PROMPT A:
Rewrite the passage on the breast cancer study from "The participants were" up to and including "chemotherapy group, n=548).", changing "hormonotherapy" to "endocrine therapy".
PROMPT B:
List every number of patients given in the passage on the breast cancer study.
PROMPT C:
Turn the paragraph of the passage on the breast cancer study that begins "The study included" into a short list that keeps its main facts.

PASSAGE SHOWN:
===
Adding adjuvant chemotherapy to hormonotherapy does not appear to improve survival outcomes in older women with high-risk estrogen receptor (ER)-positive, HER2-negative breast cancer and is even associated with more adverse events, as shown in a phase III study.
The study included 1,089 patients aged ≥70 years (median age 75.1 years) with a high-risk ER-positive HER2-negative invasive breast cancer, according to genomic grade index (GGI). GGI testing was performed with a reverse-transcriptase PCR assay of eight genes on paraffin-embedded tumour tissue in a central laboratory. A total of 437 patients (40 percent) had geriatric frailty (G8 score ≤14) at baseline.
The participants were randomly assigned to receive either four cycles of postoperative taxane-based or anthracycline-based chemotherapy, administered every 3 weeks, followed by hormonotherapy (chemotherapy group, n=541) or hormonotherapy alone (no chemotherapy group, n=548).
===
Collected data entries:

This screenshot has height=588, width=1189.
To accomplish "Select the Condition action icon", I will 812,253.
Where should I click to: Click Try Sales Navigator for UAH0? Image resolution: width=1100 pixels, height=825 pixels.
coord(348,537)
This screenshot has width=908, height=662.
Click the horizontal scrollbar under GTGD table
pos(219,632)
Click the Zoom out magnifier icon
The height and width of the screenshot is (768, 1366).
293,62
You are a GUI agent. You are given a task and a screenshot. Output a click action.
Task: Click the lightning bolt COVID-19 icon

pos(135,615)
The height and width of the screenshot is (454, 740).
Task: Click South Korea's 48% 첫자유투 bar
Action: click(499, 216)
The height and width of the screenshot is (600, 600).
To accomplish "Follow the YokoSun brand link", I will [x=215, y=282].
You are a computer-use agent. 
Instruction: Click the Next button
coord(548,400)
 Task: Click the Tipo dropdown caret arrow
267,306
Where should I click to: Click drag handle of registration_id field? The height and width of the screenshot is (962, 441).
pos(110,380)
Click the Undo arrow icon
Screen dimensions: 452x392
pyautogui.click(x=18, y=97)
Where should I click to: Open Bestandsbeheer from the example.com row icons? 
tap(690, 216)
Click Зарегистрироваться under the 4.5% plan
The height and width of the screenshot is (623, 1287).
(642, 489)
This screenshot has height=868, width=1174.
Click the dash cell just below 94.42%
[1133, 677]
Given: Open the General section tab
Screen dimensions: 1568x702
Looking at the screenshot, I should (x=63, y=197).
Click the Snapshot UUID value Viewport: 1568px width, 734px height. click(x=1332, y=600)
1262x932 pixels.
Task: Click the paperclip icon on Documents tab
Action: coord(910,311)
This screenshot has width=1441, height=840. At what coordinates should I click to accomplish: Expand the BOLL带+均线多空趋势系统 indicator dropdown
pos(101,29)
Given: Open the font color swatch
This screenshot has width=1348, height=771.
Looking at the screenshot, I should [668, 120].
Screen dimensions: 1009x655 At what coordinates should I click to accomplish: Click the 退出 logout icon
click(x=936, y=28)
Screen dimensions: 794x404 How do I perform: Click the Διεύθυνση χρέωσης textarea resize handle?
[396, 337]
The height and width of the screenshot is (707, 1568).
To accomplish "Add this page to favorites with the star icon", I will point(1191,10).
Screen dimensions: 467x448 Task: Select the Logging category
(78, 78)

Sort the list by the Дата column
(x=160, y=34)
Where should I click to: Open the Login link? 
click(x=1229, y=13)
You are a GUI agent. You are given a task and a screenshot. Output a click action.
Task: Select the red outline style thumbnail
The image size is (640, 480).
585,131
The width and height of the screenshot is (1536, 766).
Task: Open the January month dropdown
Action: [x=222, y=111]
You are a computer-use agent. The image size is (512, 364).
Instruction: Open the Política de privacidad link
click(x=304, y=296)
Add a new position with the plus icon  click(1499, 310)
===
ANSWER BOX A:
The participants were randomly assigned to receive either four cycles of postoperative taxane-based or anthracycline-based chemotherapy, administered every 3 weeks, followed by endocrine therapy (chemotherapy group, n=541) or endocrine therapy alone (no chemotherapy group, n=548).

ANSWER BOX B:
1,089
437
541
548

ANSWER BOX C:
- 1,089 patients aged 70 or older (median age 75.1 years) with high-risk ER-positive, HER2-negative invasive breast cancer, based on the genomic grade index (GGI)
- GGI testing done in a central laboratory by a reverse-transcriptase PCR assay of eight genes on paraffin-embedded tumor tissue
- 437 patients (40 percent) had geriatric frailty (G8 score ≤14) at baseline